Data provided

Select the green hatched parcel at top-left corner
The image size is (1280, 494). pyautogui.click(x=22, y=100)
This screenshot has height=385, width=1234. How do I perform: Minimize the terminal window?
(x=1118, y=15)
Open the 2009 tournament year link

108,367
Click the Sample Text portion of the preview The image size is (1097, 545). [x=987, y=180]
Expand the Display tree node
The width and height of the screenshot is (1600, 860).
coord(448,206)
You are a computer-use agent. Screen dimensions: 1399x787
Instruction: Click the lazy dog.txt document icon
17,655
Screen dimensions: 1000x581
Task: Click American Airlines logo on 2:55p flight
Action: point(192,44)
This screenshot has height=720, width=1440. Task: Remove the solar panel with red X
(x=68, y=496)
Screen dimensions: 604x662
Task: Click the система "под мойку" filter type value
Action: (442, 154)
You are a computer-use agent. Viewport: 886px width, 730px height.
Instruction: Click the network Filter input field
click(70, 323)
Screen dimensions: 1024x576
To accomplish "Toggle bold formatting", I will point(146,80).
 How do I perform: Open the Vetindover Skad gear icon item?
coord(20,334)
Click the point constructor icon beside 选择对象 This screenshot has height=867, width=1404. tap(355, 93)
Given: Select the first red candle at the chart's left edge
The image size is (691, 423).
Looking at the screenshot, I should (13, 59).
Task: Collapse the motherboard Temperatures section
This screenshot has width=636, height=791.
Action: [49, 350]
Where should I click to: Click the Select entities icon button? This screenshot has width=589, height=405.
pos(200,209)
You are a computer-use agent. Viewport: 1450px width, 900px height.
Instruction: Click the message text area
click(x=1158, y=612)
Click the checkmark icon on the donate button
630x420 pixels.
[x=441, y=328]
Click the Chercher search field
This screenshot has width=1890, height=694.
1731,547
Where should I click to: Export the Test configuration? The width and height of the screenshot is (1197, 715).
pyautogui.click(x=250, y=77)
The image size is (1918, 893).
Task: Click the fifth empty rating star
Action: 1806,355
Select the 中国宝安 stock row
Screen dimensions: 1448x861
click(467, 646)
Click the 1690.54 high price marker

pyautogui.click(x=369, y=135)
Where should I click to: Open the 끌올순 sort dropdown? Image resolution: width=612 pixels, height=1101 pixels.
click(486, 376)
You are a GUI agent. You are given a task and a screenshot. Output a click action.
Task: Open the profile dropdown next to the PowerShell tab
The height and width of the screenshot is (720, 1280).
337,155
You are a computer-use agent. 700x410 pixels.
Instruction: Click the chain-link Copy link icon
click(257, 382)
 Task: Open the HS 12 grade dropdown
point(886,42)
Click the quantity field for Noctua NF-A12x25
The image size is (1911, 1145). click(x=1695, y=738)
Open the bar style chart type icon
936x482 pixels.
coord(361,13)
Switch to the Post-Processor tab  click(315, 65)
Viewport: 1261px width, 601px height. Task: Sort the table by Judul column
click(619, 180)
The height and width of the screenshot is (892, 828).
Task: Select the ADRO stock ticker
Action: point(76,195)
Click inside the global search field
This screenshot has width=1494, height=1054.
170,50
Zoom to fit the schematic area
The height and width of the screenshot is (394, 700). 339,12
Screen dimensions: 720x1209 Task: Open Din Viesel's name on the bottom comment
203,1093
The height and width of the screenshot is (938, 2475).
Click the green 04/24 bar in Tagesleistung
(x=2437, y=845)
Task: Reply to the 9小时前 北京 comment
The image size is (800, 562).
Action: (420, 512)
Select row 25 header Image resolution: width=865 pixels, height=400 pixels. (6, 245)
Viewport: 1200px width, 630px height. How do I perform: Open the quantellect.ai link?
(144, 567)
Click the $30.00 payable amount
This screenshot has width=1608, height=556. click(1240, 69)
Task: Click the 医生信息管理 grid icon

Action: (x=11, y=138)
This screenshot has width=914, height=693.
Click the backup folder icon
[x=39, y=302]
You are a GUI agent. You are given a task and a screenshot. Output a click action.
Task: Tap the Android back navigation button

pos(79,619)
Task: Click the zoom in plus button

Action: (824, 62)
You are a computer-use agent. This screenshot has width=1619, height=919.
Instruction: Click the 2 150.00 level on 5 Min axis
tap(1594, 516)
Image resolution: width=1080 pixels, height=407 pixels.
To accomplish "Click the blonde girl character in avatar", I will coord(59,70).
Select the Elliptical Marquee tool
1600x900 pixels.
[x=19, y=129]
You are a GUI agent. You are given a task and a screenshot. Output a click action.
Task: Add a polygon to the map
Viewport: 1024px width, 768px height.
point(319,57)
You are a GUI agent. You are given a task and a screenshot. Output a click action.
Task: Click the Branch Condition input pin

How to complete this task
Lines from the one containing "Screen dimensions: 720x1209" to the end of the data are to be printed exactly, including the first and last.

Your response
Screen dimensions: 720x1209 Task: Open Din Viesel's name on the bottom comment
203,1093
The height and width of the screenshot is (938, 2475).
Click the green 04/24 bar in Tagesleistung
(x=2437, y=845)
Task: Reply to the 9小时前 北京 comment
The image size is (800, 562).
Action: (420, 512)
Select row 25 header Image resolution: width=865 pixels, height=400 pixels. (6, 245)
Viewport: 1200px width, 630px height. How do I perform: Open the quantellect.ai link?
(144, 567)
Click the $30.00 payable amount
This screenshot has width=1608, height=556. click(1240, 69)
Task: Click the 医生信息管理 grid icon

Action: (x=11, y=138)
This screenshot has width=914, height=693.
Click the backup folder icon
[x=39, y=302]
You are a GUI agent. You are given a task and a screenshot. Output a click action.
Task: Tap the Android back navigation button

pos(79,619)
Task: Click the zoom in plus button

Action: (824, 62)
You are a computer-use agent. This screenshot has width=1619, height=919.
Instruction: Click the 2 150.00 level on 5 Min axis
tap(1594, 516)
Image resolution: width=1080 pixels, height=407 pixels.
To accomplish "Click the blonde girl character in avatar", I will coord(59,70).
Select the Elliptical Marquee tool
1600x900 pixels.
[x=19, y=129]
You are a GUI agent. You are given a task and a screenshot. Output a click action.
Task: Add a polygon to the map
Viewport: 1024px width, 768px height.
point(319,57)
You are a GUI agent. You are given a task and a screenshot. Output a click action.
Task: Click the Branch Condition input pin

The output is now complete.